Friday, April 27, 2012

Why were the police chasing that tree?


During the past two weeks, I have been closely watching the news. Not because there has been any particularly big story that caught my eye, I was simply watching because I saw a few little things that grabbed my attention. The first was a headline from the local ABC affiliate, 13 WHAM, stating, “Driver Crashes into Tree Fleeing Police.” http://www.13wham.com/news/local/story/Driver-Crashes-Into-Tree-Fleeing-Police/j6BkOPLobUSx56sseTl0nw.cspx?rss=509 Immediately my thoughts ran wild with images of a dogwood running away from the police after biting a maple. Or a Cherry tree punching an elm in the pie hole after the elm called the Cherry a girl (which would be the pits.)

I was deeply troubled over what crime this tree could possibly have committed, as my experiences with trees have always been positive. I have a few that hang around the house and they have never caused any trouble, in fact, I have become fond of them, as I hope they have of me. I enjoy basking in their shade on hot summer days and enjoy the pine trees shelter from wind on biting winter mornings. When I was a child, I enjoyed climbing in trees, imagining them to be anything from ships, to castles, to forts. The only negative experience I have had with a tree is falling out of one. The real disappointing part of that fall was not the fall from the tree, but rather the pain inflicted by the ground when it caught me.

I quickly clicked the link to read about the kind of hooliganism in which these Hickories were engaging. Much to my relief, we were not being faced with criminal Cottonwoods. Rather, a headline writer simply put the clause too far from what it was modifying. Greece police were not chasing the tree. They were chasing the driver, who, while fleeing the police, crashed into a tree.

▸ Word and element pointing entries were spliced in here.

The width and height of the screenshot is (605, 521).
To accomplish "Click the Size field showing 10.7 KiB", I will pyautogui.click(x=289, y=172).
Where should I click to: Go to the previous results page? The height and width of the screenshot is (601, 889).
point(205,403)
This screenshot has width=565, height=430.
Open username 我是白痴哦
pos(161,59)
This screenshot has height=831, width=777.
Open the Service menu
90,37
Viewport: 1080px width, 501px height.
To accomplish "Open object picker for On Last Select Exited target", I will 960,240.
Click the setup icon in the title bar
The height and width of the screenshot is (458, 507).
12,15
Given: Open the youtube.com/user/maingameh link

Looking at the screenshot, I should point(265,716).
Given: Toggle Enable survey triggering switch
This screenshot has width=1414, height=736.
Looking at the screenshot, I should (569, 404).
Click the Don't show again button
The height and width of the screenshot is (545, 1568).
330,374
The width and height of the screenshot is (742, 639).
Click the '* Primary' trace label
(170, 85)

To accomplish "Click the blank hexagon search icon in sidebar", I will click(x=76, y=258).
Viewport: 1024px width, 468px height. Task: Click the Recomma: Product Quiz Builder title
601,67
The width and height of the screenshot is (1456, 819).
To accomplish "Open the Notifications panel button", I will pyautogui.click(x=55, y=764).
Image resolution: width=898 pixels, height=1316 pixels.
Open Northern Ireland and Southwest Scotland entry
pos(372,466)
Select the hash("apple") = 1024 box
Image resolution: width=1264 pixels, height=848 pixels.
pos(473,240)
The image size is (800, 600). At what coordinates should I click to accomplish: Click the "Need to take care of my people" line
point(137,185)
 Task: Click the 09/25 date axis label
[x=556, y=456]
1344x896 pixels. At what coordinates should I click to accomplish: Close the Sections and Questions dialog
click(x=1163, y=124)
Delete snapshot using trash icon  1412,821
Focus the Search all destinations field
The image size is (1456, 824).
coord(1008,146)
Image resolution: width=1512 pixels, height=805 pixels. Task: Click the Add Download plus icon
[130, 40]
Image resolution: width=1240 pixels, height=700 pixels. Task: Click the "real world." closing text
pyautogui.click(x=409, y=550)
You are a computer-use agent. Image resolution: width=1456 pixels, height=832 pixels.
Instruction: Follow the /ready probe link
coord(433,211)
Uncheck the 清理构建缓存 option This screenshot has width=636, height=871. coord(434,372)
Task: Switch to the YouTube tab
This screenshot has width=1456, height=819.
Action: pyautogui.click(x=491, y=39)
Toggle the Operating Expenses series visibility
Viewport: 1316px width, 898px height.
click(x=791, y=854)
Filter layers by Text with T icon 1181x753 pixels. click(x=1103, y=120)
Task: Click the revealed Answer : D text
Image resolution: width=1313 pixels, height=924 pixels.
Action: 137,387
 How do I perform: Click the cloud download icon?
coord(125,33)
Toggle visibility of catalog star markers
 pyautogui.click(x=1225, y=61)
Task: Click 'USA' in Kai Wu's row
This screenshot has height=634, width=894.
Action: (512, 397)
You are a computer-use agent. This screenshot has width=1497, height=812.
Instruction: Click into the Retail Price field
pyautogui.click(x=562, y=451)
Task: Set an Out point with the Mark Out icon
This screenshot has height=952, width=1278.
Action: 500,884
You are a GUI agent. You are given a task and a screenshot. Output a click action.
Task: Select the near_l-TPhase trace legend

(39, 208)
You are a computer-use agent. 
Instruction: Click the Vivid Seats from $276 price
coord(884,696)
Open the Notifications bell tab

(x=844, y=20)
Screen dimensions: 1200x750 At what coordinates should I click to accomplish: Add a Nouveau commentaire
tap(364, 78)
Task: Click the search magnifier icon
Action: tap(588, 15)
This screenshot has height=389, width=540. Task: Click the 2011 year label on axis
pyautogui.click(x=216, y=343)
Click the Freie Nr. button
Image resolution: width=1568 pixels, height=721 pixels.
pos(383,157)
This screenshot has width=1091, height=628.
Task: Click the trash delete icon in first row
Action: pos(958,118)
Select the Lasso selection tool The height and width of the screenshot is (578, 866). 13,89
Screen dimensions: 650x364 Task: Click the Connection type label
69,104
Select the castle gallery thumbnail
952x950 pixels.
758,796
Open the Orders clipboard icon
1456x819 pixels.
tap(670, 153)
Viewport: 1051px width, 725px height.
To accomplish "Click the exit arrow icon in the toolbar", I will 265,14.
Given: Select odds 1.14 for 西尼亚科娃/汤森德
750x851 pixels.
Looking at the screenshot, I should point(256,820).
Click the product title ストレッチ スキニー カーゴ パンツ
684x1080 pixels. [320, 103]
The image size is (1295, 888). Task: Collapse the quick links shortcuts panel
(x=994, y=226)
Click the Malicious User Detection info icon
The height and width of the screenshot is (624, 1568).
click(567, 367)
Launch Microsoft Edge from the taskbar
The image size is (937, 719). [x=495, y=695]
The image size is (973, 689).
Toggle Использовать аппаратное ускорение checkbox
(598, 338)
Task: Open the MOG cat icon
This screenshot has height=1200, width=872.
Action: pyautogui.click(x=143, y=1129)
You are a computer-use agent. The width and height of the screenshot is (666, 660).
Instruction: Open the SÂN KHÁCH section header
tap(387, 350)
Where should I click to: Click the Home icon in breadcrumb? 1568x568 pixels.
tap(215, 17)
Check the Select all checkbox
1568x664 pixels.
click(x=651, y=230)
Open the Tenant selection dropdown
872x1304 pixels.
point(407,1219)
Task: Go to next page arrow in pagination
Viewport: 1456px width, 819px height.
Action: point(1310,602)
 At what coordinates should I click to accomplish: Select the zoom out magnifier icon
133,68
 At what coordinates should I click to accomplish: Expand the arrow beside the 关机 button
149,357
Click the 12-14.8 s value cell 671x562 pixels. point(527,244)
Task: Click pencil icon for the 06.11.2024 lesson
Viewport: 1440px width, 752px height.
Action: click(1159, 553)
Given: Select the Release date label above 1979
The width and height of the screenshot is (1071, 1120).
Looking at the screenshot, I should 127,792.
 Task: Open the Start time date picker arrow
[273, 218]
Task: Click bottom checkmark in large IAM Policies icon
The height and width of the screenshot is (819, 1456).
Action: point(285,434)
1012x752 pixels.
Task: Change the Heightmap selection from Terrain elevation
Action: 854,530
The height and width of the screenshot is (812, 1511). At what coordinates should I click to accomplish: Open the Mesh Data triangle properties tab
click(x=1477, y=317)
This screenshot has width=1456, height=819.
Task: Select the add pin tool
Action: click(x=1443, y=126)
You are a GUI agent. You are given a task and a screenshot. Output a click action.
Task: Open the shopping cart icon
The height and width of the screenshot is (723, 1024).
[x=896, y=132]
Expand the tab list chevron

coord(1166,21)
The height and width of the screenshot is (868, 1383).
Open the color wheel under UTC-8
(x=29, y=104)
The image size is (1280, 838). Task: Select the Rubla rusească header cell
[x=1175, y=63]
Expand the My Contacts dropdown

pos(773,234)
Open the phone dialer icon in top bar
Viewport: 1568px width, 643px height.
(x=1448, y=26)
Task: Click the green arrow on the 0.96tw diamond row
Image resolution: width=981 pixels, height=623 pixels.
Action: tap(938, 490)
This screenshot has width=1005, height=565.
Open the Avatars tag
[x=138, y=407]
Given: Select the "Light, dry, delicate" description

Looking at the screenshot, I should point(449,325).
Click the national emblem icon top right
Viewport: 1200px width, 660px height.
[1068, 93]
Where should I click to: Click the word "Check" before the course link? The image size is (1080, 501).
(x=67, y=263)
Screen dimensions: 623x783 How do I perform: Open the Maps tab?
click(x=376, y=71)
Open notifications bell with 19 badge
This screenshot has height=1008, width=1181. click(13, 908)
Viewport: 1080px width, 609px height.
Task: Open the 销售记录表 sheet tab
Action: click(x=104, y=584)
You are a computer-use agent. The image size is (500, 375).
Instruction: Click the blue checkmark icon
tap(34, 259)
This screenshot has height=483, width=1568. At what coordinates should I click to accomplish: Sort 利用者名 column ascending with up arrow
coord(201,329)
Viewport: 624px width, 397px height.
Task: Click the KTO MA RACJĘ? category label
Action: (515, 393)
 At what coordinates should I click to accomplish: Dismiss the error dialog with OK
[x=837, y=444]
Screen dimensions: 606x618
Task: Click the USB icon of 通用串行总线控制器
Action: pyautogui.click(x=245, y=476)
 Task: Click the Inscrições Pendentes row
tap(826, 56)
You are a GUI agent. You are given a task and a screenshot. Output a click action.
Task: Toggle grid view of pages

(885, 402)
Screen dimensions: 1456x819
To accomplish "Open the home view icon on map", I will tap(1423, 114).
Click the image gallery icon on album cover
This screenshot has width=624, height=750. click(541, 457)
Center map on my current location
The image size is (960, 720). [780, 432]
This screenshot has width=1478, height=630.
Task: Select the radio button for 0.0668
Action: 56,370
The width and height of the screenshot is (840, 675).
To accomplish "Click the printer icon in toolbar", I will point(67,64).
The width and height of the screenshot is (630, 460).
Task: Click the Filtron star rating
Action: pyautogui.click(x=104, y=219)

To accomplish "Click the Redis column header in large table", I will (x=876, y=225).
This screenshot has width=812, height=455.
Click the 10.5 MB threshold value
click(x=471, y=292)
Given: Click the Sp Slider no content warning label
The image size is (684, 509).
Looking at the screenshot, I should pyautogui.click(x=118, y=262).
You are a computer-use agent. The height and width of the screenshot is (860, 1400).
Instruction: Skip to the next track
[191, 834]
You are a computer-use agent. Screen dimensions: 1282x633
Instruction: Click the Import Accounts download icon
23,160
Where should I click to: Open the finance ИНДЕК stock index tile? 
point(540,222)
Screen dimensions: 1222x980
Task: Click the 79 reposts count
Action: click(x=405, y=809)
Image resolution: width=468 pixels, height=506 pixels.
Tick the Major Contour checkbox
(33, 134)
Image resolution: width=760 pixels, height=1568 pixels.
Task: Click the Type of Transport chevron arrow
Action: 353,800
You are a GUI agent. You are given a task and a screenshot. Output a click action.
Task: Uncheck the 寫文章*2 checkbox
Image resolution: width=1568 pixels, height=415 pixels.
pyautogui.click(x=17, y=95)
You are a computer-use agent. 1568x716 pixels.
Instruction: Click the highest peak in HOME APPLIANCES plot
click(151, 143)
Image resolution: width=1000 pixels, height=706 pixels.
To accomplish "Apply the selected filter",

Consider this story with the recent announcement that Greece received an award by the Arbor Day Foundation naming it Tree City USA.  http://greeceny.gov/node/1224 Apparently, one of the requirements of being named Tree City, is that the trees must have a strong sense of civic duty.


Please do not assume that I think less of the person who wrote that misleading headline; I do not. I am well aware that the pressure to get information posted, with a headline that captures attention, fosters a hectic, frenetic environment where mistakes are inevitable.  I have a three-person teenage girl focus group, which also proof reads these blogs and one person who is primarily responsible for proof reading. In spite of this, I still have miss takes that slip through the cracks. Therefore, I say, dear headline writer, thank you for the inspiration for the first part of this post, and if you would not mind making a few more mistakes, I will humbly be grateful for more inspiration.


1 comment:

  1. My favorite part was "as my experiences with trees have always been positive."